_과제 설명:_
아래 항목의 모든 줄을 "번호"와 "내용" 두 열로 된 마크다운 표로 정리하세요. 빈 줄은 빼고, 한 행에 줄 하나씩 차례대로 번호를 매기세요.

# # # # #

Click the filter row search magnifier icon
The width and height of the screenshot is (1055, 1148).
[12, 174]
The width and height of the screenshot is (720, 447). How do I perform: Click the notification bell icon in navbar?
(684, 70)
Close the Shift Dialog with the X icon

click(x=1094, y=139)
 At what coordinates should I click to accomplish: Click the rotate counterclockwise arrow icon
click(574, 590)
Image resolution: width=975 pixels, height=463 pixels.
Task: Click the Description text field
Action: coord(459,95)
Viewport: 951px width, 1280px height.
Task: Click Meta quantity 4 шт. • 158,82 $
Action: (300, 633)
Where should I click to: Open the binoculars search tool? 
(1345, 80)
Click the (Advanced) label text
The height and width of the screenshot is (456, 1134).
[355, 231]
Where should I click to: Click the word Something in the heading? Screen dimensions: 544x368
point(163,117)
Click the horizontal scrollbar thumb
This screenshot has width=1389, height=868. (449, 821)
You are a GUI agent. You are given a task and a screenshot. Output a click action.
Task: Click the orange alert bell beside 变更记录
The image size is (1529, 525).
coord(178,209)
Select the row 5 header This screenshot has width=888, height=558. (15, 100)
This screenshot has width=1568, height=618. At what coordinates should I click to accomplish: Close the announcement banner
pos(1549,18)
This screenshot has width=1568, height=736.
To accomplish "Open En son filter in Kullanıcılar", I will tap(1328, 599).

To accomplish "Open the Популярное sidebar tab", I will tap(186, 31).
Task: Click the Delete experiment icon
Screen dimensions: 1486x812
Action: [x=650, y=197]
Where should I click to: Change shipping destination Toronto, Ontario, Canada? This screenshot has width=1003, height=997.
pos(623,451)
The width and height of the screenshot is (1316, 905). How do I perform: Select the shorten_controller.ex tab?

# # # # #

_답변:_
| 번호 | 내용 |
|---|---|
| 1 | Click the filter row search magnifier icon |
| 2 | The width and height of the screenshot is (1055, 1148). |
| 3 | [12, 174] |
| 4 | The width and height of the screenshot is (720, 447). How do I perform: Click the notification bell icon in navbar? |
| 5 | (684, 70) |
| 6 | Close the Shift Dialog with the X icon |
| 7 | click(x=1094, y=139) |
| 8 |  At what coordinates should I click to accomplish: Click the rotate counterclockwise arrow icon |
| 9 | click(574, 590) |
| 10 | Image resolution: width=975 pixels, height=463 pixels. |
| 11 | Task: Click the Description text field |
| 12 | Action: coord(459,95) |
| 13 | Viewport: 951px width, 1280px height. |
| 14 | Task: Click Meta quantity 4 шт. • 158,82 $ |
| 15 | Action: (300, 633) |
| 16 | Where should I click to: Open the binoculars search tool?  |
| 17 | (1345, 80) |
| 18 | Click the (Advanced) label text |
| 19 | The height and width of the screenshot is (456, 1134). |
| 20 | [355, 231] |
| 21 | Where should I click to: Click the word Something in the heading? Screen dimensions: 544x368 |
| 22 | point(163,117) |
| 23 | Click the horizontal scrollbar thumb |
| 24 | This screenshot has width=1389, height=868. (449, 821) |
| 25 | You are a GUI agent. You are given a task and a screenshot. Output a click action. |
| 26 | Task: Click the orange alert bell beside 变更记录 |
| 27 | The image size is (1529, 525). |
| 28 | coord(178,209) |
| 29 | Select the row 5 header This screenshot has width=888, height=558. (15, 100) |
| 30 | This screenshot has width=1568, height=618. At what coordinates should I click to accomplish: Close the announcement banner |
| 31 | pos(1549,18) |
| 32 | This screenshot has width=1568, height=736. |
| 33 | To accomplish "Open En son filter in Kullanıcılar", I will tap(1328, 599). |
| 34 | To accomplish "Open the Популярное sidebar tab", I will tap(186, 31). |
| 35 | Task: Click the Delete experiment icon |
| 36 | Screen dimensions: 1486x812 |
| 37 | Action: [x=650, y=197] |
| 38 | Where should I click to: Change shipping destination Toronto, Ontario, Canada? This screenshot has width=1003, height=997. |
| 39 | pos(623,451) |
| 40 | The width and height of the screenshot is (1316, 905). How do I perform: Select the shorten_controller.ex tab? |